The design of the implant dictates the surgical insertion technique. The production of the superstructure—of the tooth set to be integrated into the implants—results from the design of the abutment—of the implant part protruding from the jawbone.
Since the 1980s, dental implants have typically been made of titanium, but also of ceramic materials or plastic. Implant systems are either placed crestally (at bone level) or subcrestally (1 mm to 3 mm below bone level) so that the bone can grow over the implant shoulder.
Dental implants with a so-called conical implant-abutment connection are typically placed in a subcrestal position, i.e., the ideal positioning for this implant type is subcrestal positioning.
Moreover, a more or less pronounced recession in the bone usually occurs over the years, which is another reason why the majority of today's implant systems are placed slightly subcrestally (1 mm to 3 mm) below bone level in order to prevent the rough threads of the implant from emerging prematurely, which, in addition to aesthetic deficits, leads to the accumulation of plaque and thus to a high risk of infection and peri-implantitis.

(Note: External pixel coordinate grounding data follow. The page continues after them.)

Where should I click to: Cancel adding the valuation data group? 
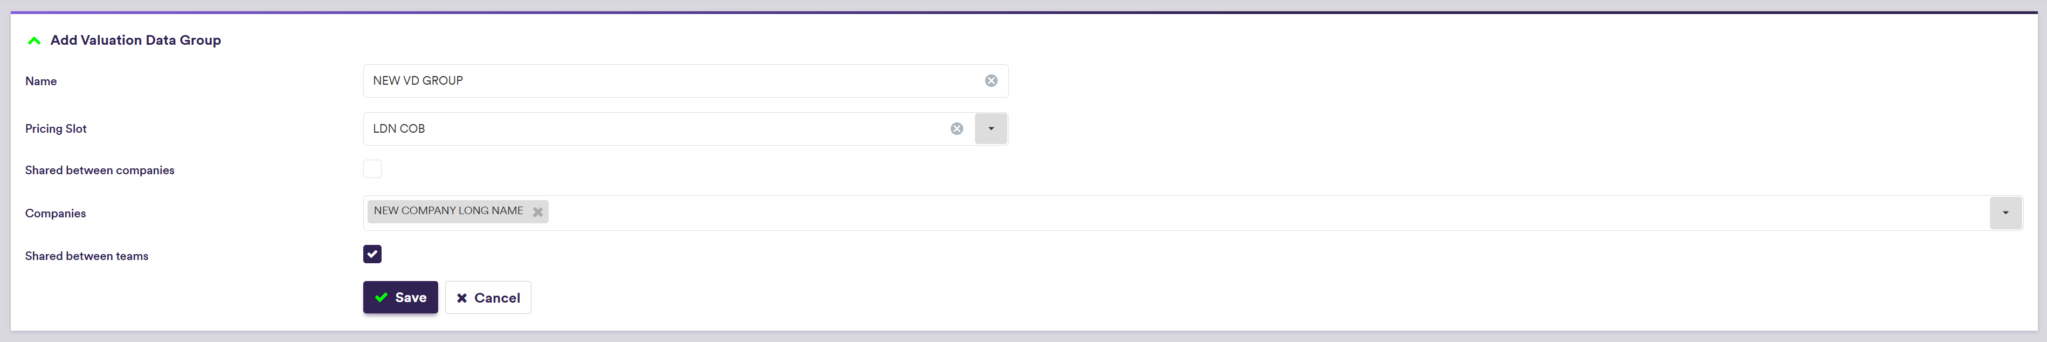[x=488, y=297]
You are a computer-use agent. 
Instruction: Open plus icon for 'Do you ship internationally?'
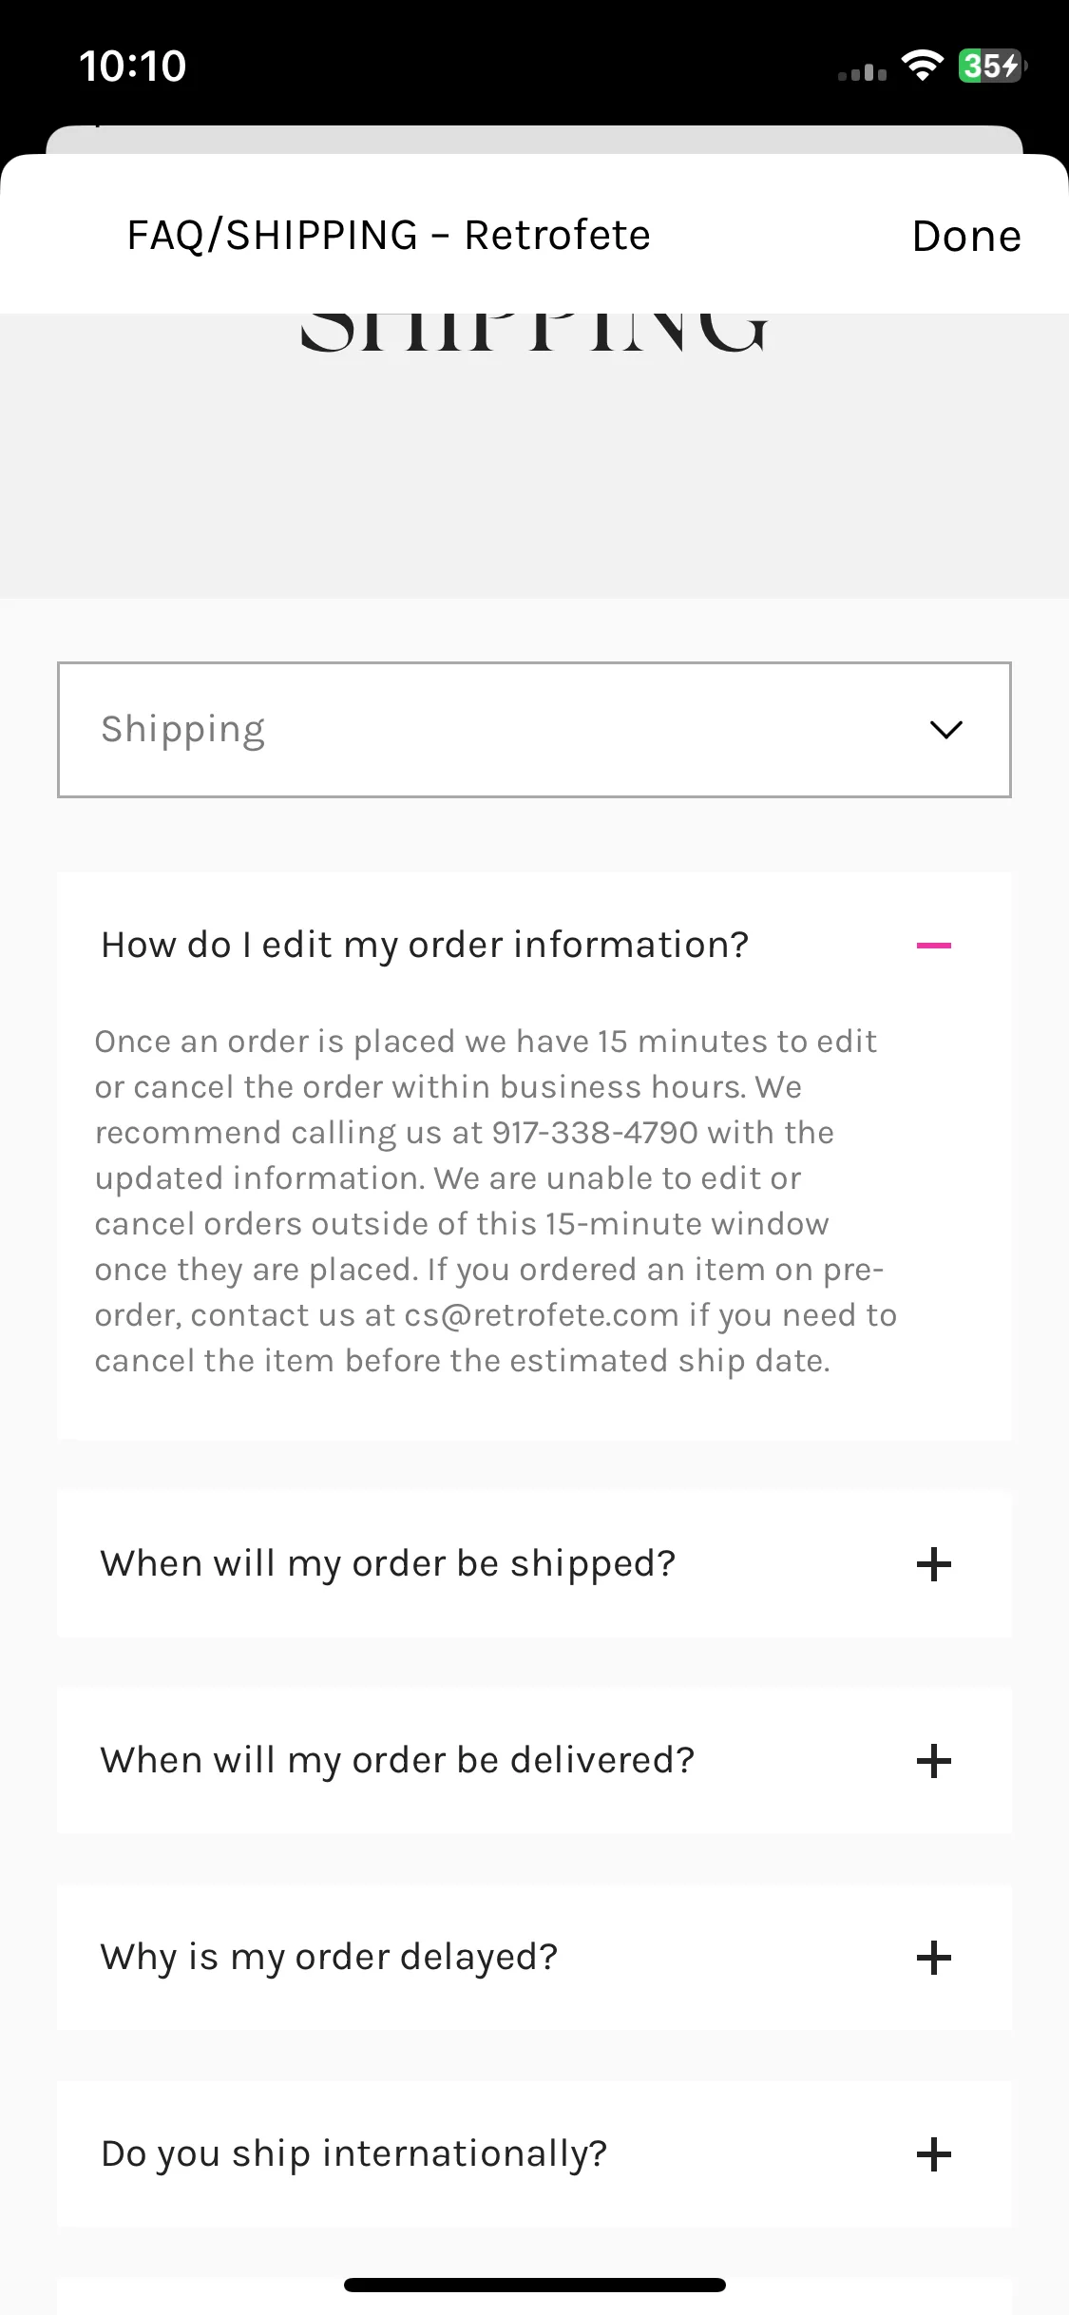[x=933, y=2154]
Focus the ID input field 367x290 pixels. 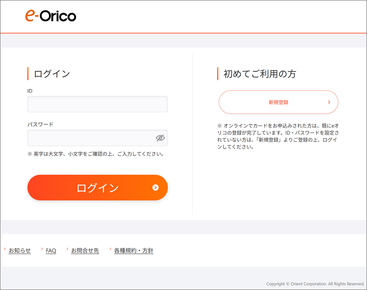click(98, 104)
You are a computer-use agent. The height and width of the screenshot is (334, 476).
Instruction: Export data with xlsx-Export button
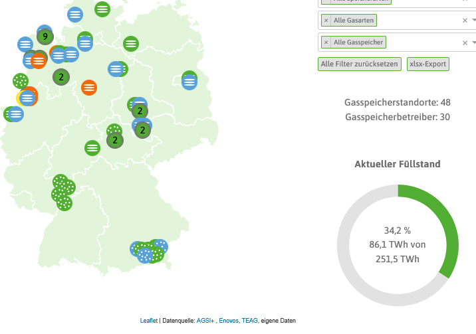tap(427, 64)
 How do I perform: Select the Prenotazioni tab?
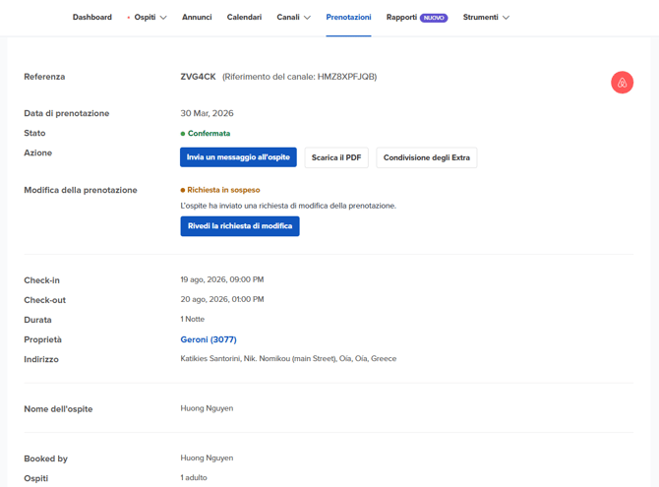point(348,18)
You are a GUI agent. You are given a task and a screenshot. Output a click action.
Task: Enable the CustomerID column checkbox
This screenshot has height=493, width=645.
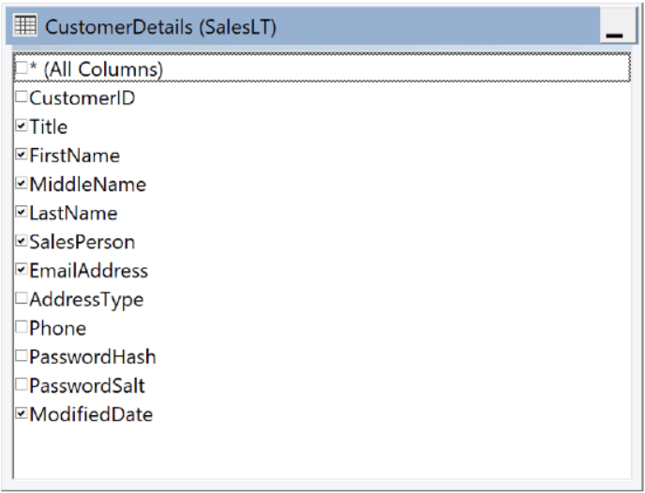(22, 97)
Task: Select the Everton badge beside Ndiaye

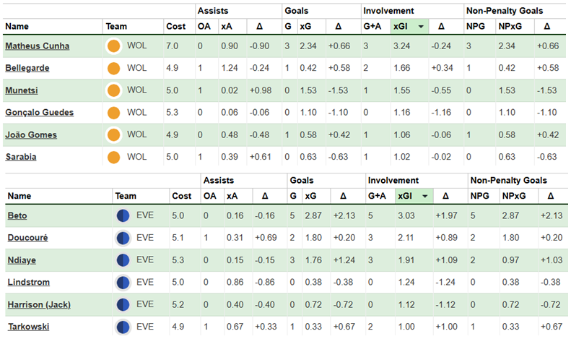Action: (x=122, y=259)
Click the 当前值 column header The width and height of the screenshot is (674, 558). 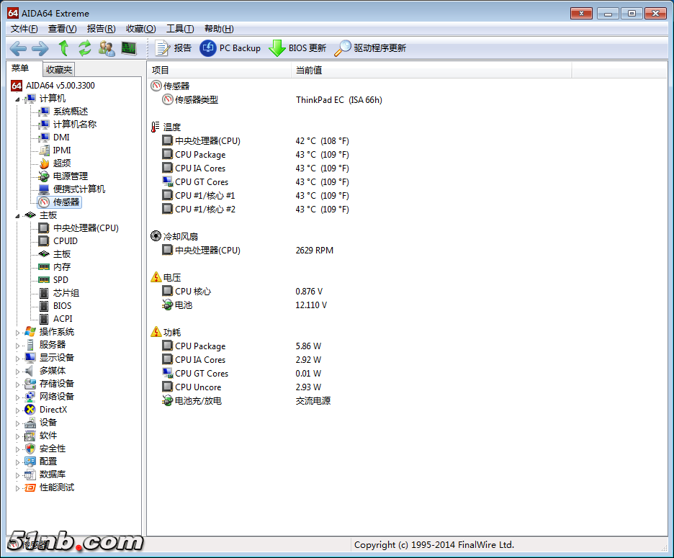pos(308,70)
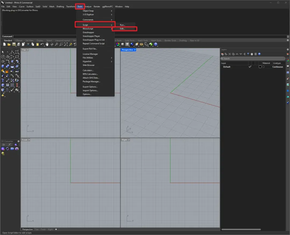Toggle the Default layer current checkmark
The width and height of the screenshot is (290, 235).
[250, 67]
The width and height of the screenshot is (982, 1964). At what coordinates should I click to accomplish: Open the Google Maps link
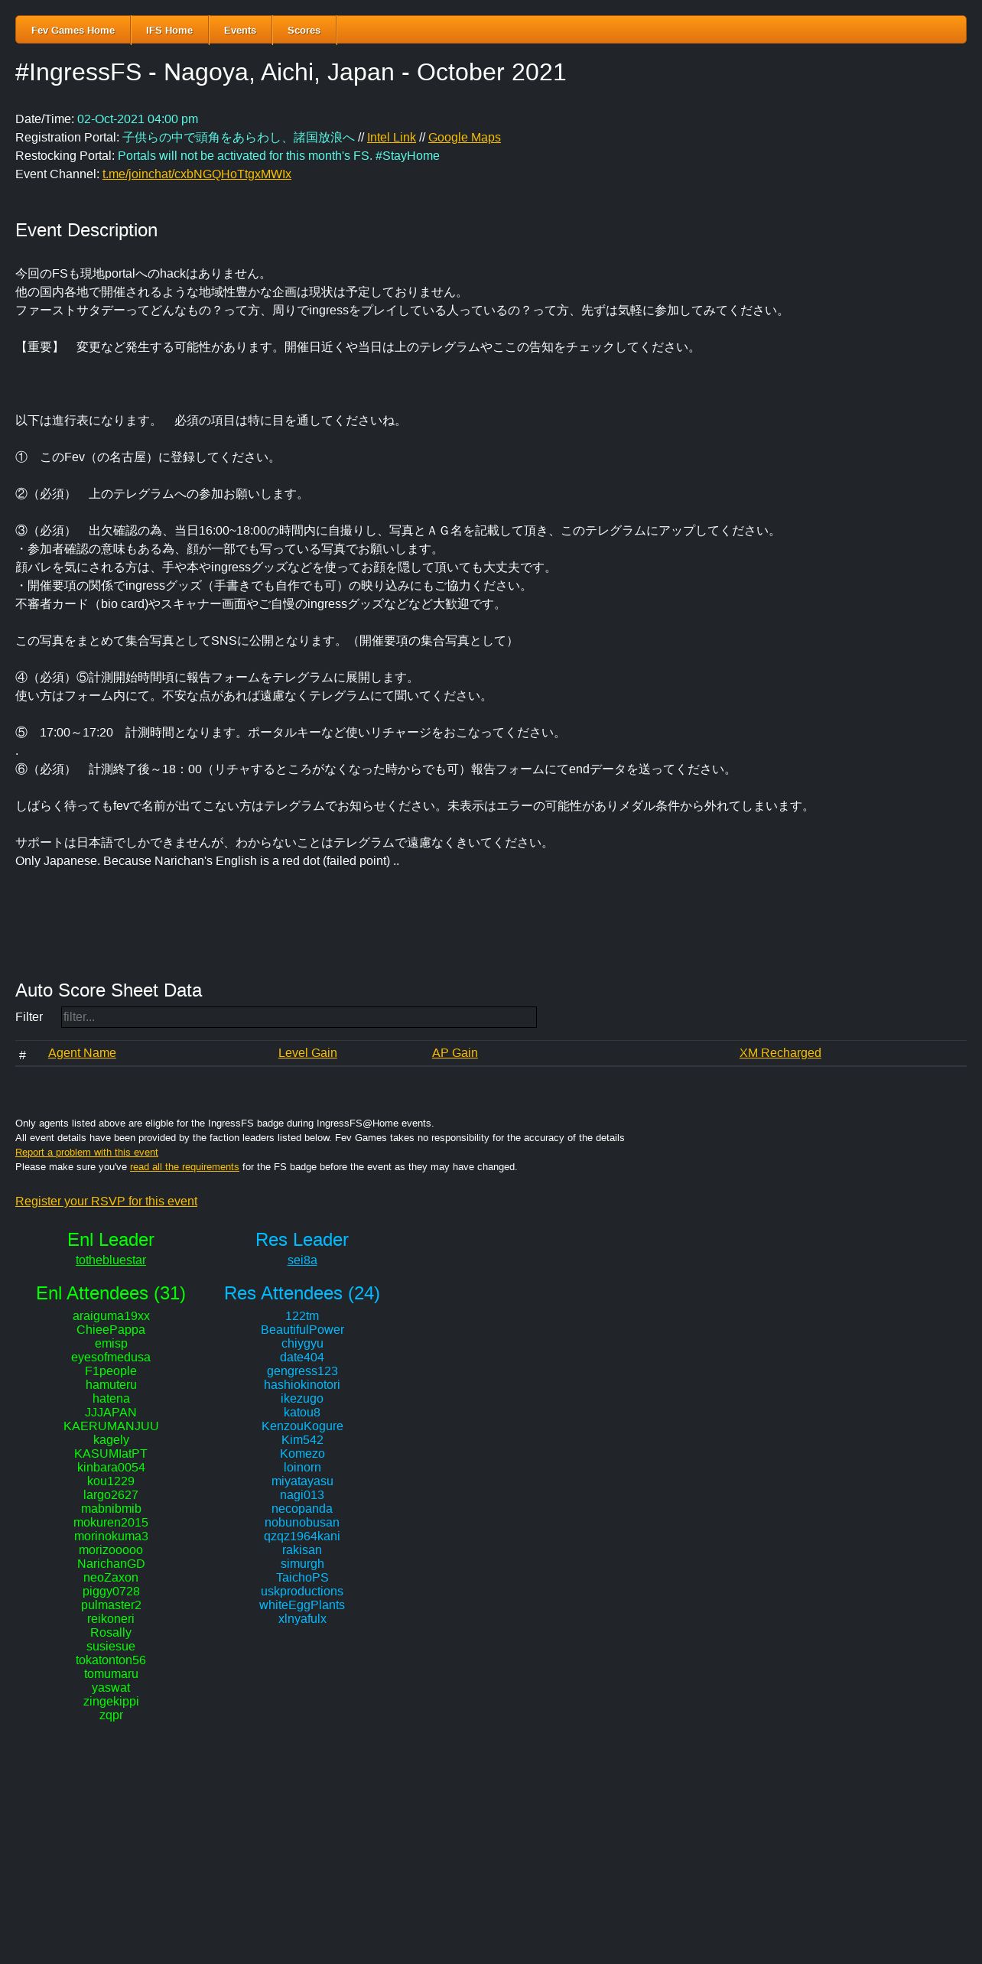tap(464, 138)
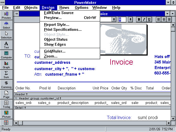Click center text alignment button
176x132 pixels.
pyautogui.click(x=164, y=20)

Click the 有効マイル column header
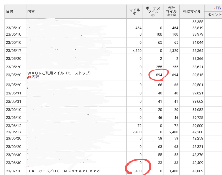(x=192, y=12)
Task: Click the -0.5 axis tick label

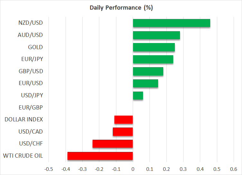Action: 49,169
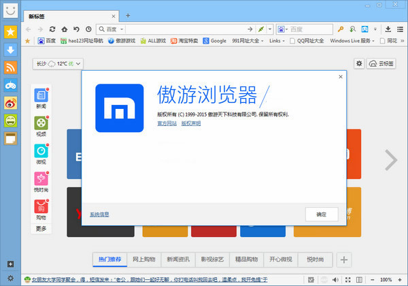Open the Downloads arrow icon in sidebar
Viewport: 408px width, 286px height.
(x=10, y=50)
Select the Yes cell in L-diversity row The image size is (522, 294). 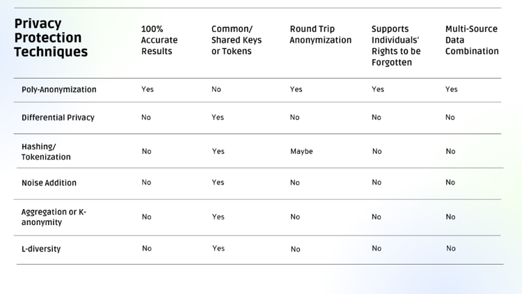(x=218, y=249)
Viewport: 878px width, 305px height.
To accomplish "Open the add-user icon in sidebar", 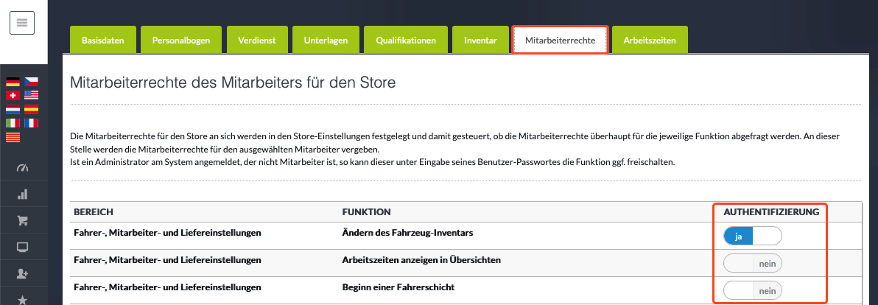I will click(22, 273).
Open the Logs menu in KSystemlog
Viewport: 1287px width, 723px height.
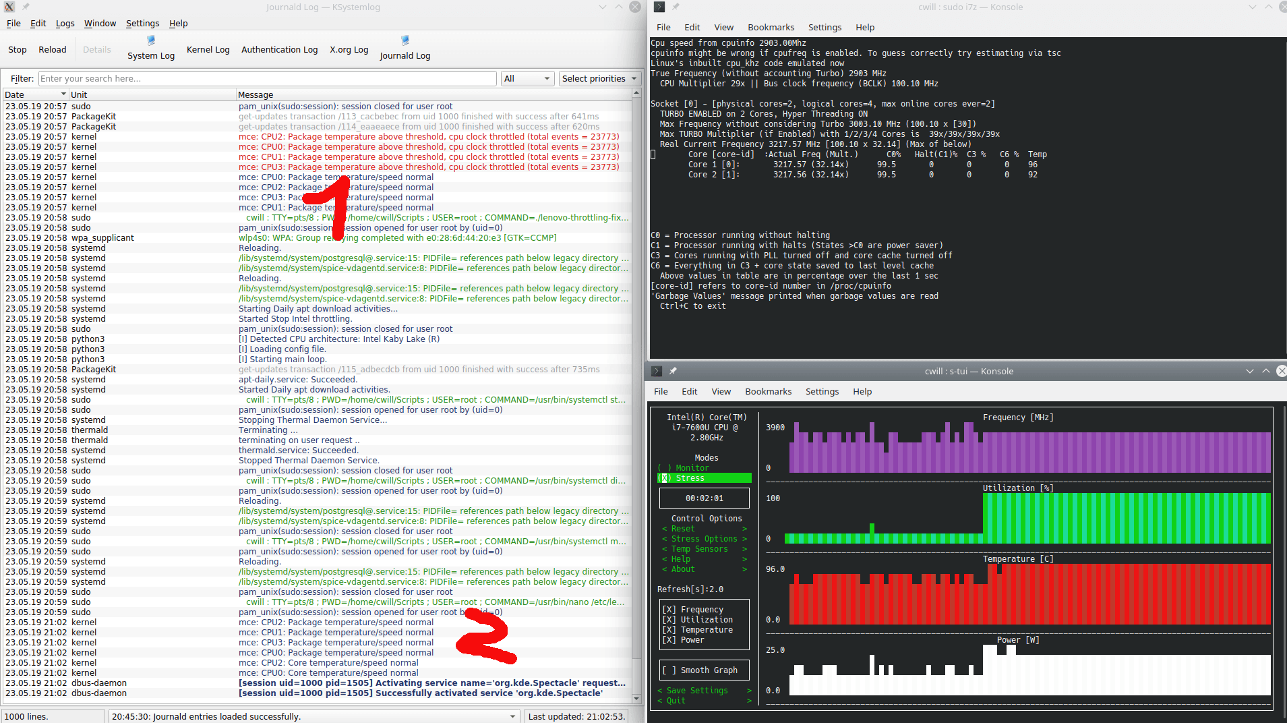[x=65, y=24]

In approximately 50% of cases, a bone deficit resulting from bone atrophy, accidents, periodontitis, or tooth extraction exists, which has to be reconstructed by building up the bone (augmentation) if dental implants are to be used. It is necessary to reconstruct these bone deficits prior to or at the same time as the placement of an implant so that the dental implants have a stable foundation and a stable support in the bone—especially in the case of subsequent loading.
Where bone is built up using bone shells, it is to be avoided that the implant shoulder come to rest in a purely cortical bone—especially in the case of avascular bone shell transplants, as they have to undergo remodeling or resorption processes afterwards. There should, therefore, be a gap of 0.5 mm to 1 mm between the implant shoulder and the avascular bone shell. The same rule also applies in the case of lateral augmentation, when a bone shell is built up laterally. In this case too, said bone shell should not be in direct contact with the implant shoulder.
In the case of a vertical build-up with associated implantation in the lower jaw, the shoulder of the implant should sit 2.5 mm deeper than bone level. In the case of a vertical build-up in the upper jaw, the implant shoulder should sit at least 1 mm below bone level.
When a tooth is implanted with simultaneous bone build-up, in most cases submerged healing is recommended, since open healing would mean that the built-up bone has contact with the oral cavity via a gap, which increases the risk of bacterial contamination and the risk of implant and bone loss.
It is, however, a problem that no suitable implant systems exist—particularly in cases of planned, subcrestal implant positioning with simultaneous bone build-up and subsequent submerged healing.
Several problems occur in alveolar ridge augmentation with simultaneous (subcrestal) implant positioning. In the current state of the art, implant systems cannot be positioned subcrestally in compromised anatomical bone situations (e.g., in the case of thin bone wall of 2 mm to 3 mm in the lateral region of the upper jaw, sinus region) without there being a risk of them becoming unstable due to lack of retention/friction in the local bone and being lost. Thus, typically, the bone first has to be built up (e.g., sinus lift), i.e., the bone build-up has to take place, and only in a second step (after four to six months) can the implant be inserted. This means a considerable loss of time. Moreover, bone easily grows over the subcrestally positioned implant during the healing phase. When the region of the implant is exposed again after the healing phase (after approximately three to six months), firstly, it is difficult to relocate the implant and, secondly, it is difficult to remove the bone over the implant without damaging the inner or outer surface of the implant.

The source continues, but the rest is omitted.